Segment Start: DATASET CONTENT

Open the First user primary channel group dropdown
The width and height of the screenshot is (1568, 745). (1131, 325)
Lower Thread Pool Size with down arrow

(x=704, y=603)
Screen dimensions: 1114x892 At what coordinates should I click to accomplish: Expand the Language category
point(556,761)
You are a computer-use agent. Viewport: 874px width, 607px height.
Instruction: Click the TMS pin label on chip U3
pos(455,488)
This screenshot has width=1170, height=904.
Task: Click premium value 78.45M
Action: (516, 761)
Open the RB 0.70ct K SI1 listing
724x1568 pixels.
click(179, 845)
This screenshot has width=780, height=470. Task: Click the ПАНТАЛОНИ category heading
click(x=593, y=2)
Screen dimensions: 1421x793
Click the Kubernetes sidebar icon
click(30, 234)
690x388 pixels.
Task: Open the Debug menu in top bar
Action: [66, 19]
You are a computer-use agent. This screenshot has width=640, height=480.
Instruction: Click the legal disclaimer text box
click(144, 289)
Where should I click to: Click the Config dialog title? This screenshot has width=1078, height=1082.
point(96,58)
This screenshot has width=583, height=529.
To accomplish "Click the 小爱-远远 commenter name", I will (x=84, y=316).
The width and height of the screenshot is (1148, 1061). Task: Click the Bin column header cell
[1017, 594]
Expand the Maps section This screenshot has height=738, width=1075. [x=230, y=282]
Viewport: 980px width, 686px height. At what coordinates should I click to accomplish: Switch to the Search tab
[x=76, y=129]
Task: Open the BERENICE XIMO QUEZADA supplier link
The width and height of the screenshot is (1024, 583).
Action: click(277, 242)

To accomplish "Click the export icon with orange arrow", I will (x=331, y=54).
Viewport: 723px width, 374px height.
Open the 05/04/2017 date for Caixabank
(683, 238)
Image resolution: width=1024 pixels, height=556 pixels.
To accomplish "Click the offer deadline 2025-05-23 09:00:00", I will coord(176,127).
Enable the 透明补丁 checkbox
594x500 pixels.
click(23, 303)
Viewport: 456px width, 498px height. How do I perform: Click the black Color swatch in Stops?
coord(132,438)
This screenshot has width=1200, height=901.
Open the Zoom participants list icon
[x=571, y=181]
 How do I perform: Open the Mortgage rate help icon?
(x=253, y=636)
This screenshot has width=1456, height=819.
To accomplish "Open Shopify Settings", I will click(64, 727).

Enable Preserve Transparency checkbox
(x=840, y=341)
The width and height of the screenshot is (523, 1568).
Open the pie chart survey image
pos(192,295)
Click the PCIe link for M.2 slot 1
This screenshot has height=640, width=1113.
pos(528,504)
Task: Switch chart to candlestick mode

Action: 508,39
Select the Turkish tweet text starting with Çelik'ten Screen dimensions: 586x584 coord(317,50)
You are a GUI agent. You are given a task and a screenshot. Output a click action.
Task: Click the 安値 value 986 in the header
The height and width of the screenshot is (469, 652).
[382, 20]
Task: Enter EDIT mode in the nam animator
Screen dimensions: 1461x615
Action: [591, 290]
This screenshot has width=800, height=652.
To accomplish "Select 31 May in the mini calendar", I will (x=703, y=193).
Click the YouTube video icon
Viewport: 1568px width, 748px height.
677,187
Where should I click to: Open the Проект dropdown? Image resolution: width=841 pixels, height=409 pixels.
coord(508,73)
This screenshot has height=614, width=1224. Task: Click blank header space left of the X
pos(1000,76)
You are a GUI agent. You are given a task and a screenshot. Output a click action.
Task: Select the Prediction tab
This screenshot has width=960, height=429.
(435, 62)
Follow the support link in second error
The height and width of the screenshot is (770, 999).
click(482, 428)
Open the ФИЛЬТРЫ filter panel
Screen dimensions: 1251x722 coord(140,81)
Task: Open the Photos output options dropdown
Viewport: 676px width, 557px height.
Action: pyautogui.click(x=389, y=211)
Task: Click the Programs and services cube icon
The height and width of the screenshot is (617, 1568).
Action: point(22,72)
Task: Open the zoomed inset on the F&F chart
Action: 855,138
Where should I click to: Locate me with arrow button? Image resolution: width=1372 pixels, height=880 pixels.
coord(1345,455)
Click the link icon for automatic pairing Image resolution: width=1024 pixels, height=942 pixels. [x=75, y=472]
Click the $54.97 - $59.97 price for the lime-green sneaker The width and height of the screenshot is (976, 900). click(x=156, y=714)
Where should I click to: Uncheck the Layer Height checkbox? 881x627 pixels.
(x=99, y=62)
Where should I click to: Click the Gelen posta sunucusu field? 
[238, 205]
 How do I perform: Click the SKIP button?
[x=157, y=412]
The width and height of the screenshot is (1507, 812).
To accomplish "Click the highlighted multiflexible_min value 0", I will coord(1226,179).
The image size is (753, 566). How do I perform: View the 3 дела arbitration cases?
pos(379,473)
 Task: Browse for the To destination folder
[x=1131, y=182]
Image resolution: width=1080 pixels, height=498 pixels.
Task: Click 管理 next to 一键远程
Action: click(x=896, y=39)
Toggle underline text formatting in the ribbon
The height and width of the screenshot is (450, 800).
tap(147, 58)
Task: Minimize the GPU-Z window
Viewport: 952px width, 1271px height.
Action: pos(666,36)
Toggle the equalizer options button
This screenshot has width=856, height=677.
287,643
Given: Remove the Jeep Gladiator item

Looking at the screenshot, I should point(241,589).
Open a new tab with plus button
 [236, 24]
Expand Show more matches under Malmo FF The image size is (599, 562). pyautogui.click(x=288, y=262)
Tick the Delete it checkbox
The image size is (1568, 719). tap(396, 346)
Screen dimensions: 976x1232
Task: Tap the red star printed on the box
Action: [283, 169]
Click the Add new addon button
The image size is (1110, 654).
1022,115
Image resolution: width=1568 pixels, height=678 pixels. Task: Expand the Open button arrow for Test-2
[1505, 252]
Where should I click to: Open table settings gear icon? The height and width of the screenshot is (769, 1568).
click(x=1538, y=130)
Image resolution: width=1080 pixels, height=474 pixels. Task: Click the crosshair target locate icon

Segment End: DATASET CONTENT

__ACTIVITY__: Using the listing above, reproduce each line without omission.

__ANSWER__:
Open the First user primary channel group dropdown
The width and height of the screenshot is (1568, 745). (1131, 325)
Lower Thread Pool Size with down arrow

(x=704, y=603)
Screen dimensions: 1114x892 At what coordinates should I click to accomplish: Expand the Language category
point(556,761)
You are a computer-use agent. Viewport: 874px width, 607px height.
Instruction: Click the TMS pin label on chip U3
pos(455,488)
This screenshot has width=1170, height=904.
Task: Click premium value 78.45M
Action: (516, 761)
Open the RB 0.70ct K SI1 listing
724x1568 pixels.
click(179, 845)
This screenshot has width=780, height=470. Task: Click the ПАНТАЛОНИ category heading
click(x=593, y=2)
Screen dimensions: 1421x793
Click the Kubernetes sidebar icon
click(30, 234)
690x388 pixels.
Task: Open the Debug menu in top bar
Action: [66, 19]
You are a computer-use agent. This screenshot has width=640, height=480.
Instruction: Click the legal disclaimer text box
click(144, 289)
Where should I click to: Click the Config dialog title? This screenshot has width=1078, height=1082.
point(96,58)
This screenshot has width=583, height=529.
To accomplish "Click the 小爱-远远 commenter name", I will (x=84, y=316).
The width and height of the screenshot is (1148, 1061). Task: Click the Bin column header cell
[1017, 594]
Expand the Maps section This screenshot has height=738, width=1075. [x=230, y=282]
Viewport: 980px width, 686px height. At what coordinates should I click to accomplish: Switch to the Search tab
[x=76, y=129]
Task: Open the BERENICE XIMO QUEZADA supplier link
The width and height of the screenshot is (1024, 583).
Action: click(277, 242)

To accomplish "Click the export icon with orange arrow", I will (x=331, y=54).
Viewport: 723px width, 374px height.
Open the 05/04/2017 date for Caixabank
(683, 238)
Image resolution: width=1024 pixels, height=556 pixels.
To accomplish "Click the offer deadline 2025-05-23 09:00:00", I will coord(176,127).
Enable the 透明补丁 checkbox
594x500 pixels.
click(23, 303)
Viewport: 456px width, 498px height. How do I perform: Click the black Color swatch in Stops?
coord(132,438)
This screenshot has width=1200, height=901.
Open the Zoom participants list icon
[x=571, y=181]
 How do I perform: Open the Mortgage rate help icon?
(x=253, y=636)
This screenshot has width=1456, height=819.
To accomplish "Open Shopify Settings", I will click(64, 727).

Enable Preserve Transparency checkbox
(x=840, y=341)
The width and height of the screenshot is (523, 1568).
Open the pie chart survey image
pos(192,295)
Click the PCIe link for M.2 slot 1
This screenshot has height=640, width=1113.
pos(528,504)
Task: Switch chart to candlestick mode

Action: 508,39
Select the Turkish tweet text starting with Çelik'ten Screen dimensions: 586x584 coord(317,50)
You are a GUI agent. You are given a task and a screenshot. Output a click action.
Task: Click the 安値 value 986 in the header
The height and width of the screenshot is (469, 652).
[382, 20]
Task: Enter EDIT mode in the nam animator
Screen dimensions: 1461x615
Action: [591, 290]
This screenshot has width=800, height=652.
To accomplish "Select 31 May in the mini calendar", I will (x=703, y=193).
Click the YouTube video icon
Viewport: 1568px width, 748px height.
677,187
Where should I click to: Open the Проект dropdown? Image resolution: width=841 pixels, height=409 pixels.
coord(508,73)
This screenshot has height=614, width=1224. Task: Click blank header space left of the X
pos(1000,76)
You are a GUI agent. You are given a task and a screenshot. Output a click action.
Task: Select the Prediction tab
This screenshot has width=960, height=429.
(435, 62)
Follow the support link in second error
The height and width of the screenshot is (770, 999).
click(482, 428)
Open the ФИЛЬТРЫ filter panel
Screen dimensions: 1251x722 coord(140,81)
Task: Open the Photos output options dropdown
Viewport: 676px width, 557px height.
Action: pyautogui.click(x=389, y=211)
Task: Click the Programs and services cube icon
The height and width of the screenshot is (617, 1568).
Action: point(22,72)
Task: Open the zoomed inset on the F&F chart
Action: 855,138
Where should I click to: Locate me with arrow button? Image resolution: width=1372 pixels, height=880 pixels.
coord(1345,455)
Click the link icon for automatic pairing Image resolution: width=1024 pixels, height=942 pixels. [x=75, y=472]
Click the $54.97 - $59.97 price for the lime-green sneaker The width and height of the screenshot is (976, 900). click(x=156, y=714)
Where should I click to: Uncheck the Layer Height checkbox? 881x627 pixels.
(x=99, y=62)
Where should I click to: Click the Gelen posta sunucusu field? 
[238, 205]
 How do I perform: Click the SKIP button?
[x=157, y=412]
The width and height of the screenshot is (1507, 812).
To accomplish "Click the highlighted multiflexible_min value 0", I will coord(1226,179).
The image size is (753, 566). How do I perform: View the 3 дела arbitration cases?
pos(379,473)
 Task: Browse for the To destination folder
[x=1131, y=182]
Image resolution: width=1080 pixels, height=498 pixels.
Task: Click 管理 next to 一键远程
Action: click(x=896, y=39)
Toggle underline text formatting in the ribbon
The height and width of the screenshot is (450, 800).
tap(147, 58)
Task: Minimize the GPU-Z window
Viewport: 952px width, 1271px height.
Action: pos(666,36)
Toggle the equalizer options button
This screenshot has width=856, height=677.
287,643
Given: Remove the Jeep Gladiator item

Looking at the screenshot, I should point(241,589).
Open a new tab with plus button
 [236, 24]
Expand Show more matches under Malmo FF The image size is (599, 562). pyautogui.click(x=288, y=262)
Tick the Delete it checkbox
The image size is (1568, 719). tap(396, 346)
Screen dimensions: 976x1232
Task: Tap the red star printed on the box
Action: [283, 169]
Click the Add new addon button
The image size is (1110, 654).
1022,115
Image resolution: width=1568 pixels, height=678 pixels. Task: Expand the Open button arrow for Test-2
[1505, 252]
Where should I click to: Open table settings gear icon? The height and width of the screenshot is (769, 1568).
click(x=1538, y=130)
Image resolution: width=1080 pixels, height=474 pixels. Task: Click the crosshair target locate icon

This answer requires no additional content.